Surely one of the greatest compliments any church or ministry can be given is for people to say, “They are always talking about Jesus.” Amidst all the programmes and events, the message of Jesus shines through consistently and powerfully. This must be our goal!

That is not to say that no topic other than Jesus can be taught. Many topics must be covered in discipling people to live their lives effectively in this world, but every message preached must ultimately cycle back to Jesus and all He has done if it is to bear fruit in people’s lives.

Even those not especially gifted at preaching will find that their messages will frequently bear spiritual fruit if they set out to glorify Christ.

The great preacher Charles Spurgeon, told the story of the old minister who heard a sermon by a young man, and when he was asked by this man what he thought of his message, Spurgeon was slow to answer. At last, he said, “If I must tell you, I did not like it at all; there was no Christ in your sermon.” “No,” answered the young man, “because Christ was not mentioned in the text.” “Oh!” said the old minister, “but do you not know that from every little town and village and tiny hamlet in England, there is a road leading to London? Whenever I get hold of a text, I say to myself, ‘There is a road from here to Jesus Christ, and I mean to keep on His track till I get to Him.’ ”

The Apostle Paul understood this principle well. From a human standpoint, his preaching was not particularly impressive, but from a spiritual standpoint, the key to his remarkable effectiveness was that he “preached Christ”, and in doing so, witnessed the Holy Spirit’s power (1 Corinthians 2:1-5).

However, simply preaching Christ, though, is not enough. Peter preached Christ but then added these crucial words in Acts 2:22: “…and we are all witnesses of this”.

Now of course, none of us have witnessed the resurrected Christ with our own eyes as Peter did, but the principle here is this: Peter was expressing what he himself could personally witness to be true. He was talking from experience. And so must we.

Without this first-hand experience of the presence and power of the risen Christ in our lives, our messages may be technically brilliant, theologically accurate, and entirely relevant, but they will lack true conviction. We cannot speak about what we have not experienced.

We can draw on insights from the best commentaries and even take these insights and ask AI to write a brilliant message for us. But unless the presence of Christ saturates not only our message but our lives too, there will be no personal conviction behind anything we say.

As a result, our words will sound empty and will bear little fruit in others’ lives.

Reflection and discussion

  1. Read together Peter’s sermon in Acts 2:22-36. What verse or phrase do you find most impacting?

  2. Discuss the most recent message you heard (or preached) in church.

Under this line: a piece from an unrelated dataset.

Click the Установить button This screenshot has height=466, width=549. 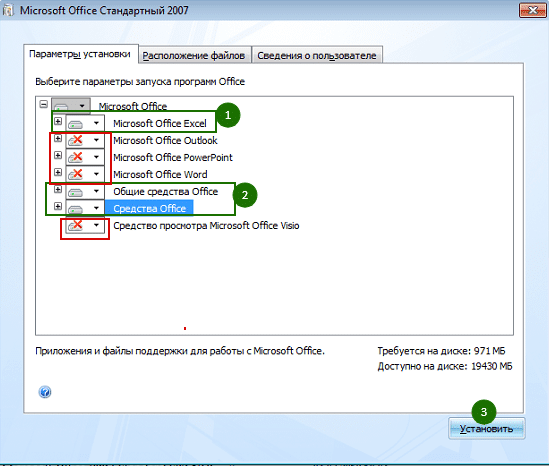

To what extent did it “preach Christ”?

  3. Think of some topics you might regularly preach to those you lead – ones that are relevant to their lives. How might you weave Christ into your message so that people are not only informed on your topic but also hear the gospel?

  4. Share with each other what Christ means to you. Unless we can explicitly state this, we cannot expect to implicitly communicate it in our preaching and teaching.



Before we preach or teach anything to those we lead, we must personally bear witness to the truth of what we are saying in our own lives. What might this mean in practice?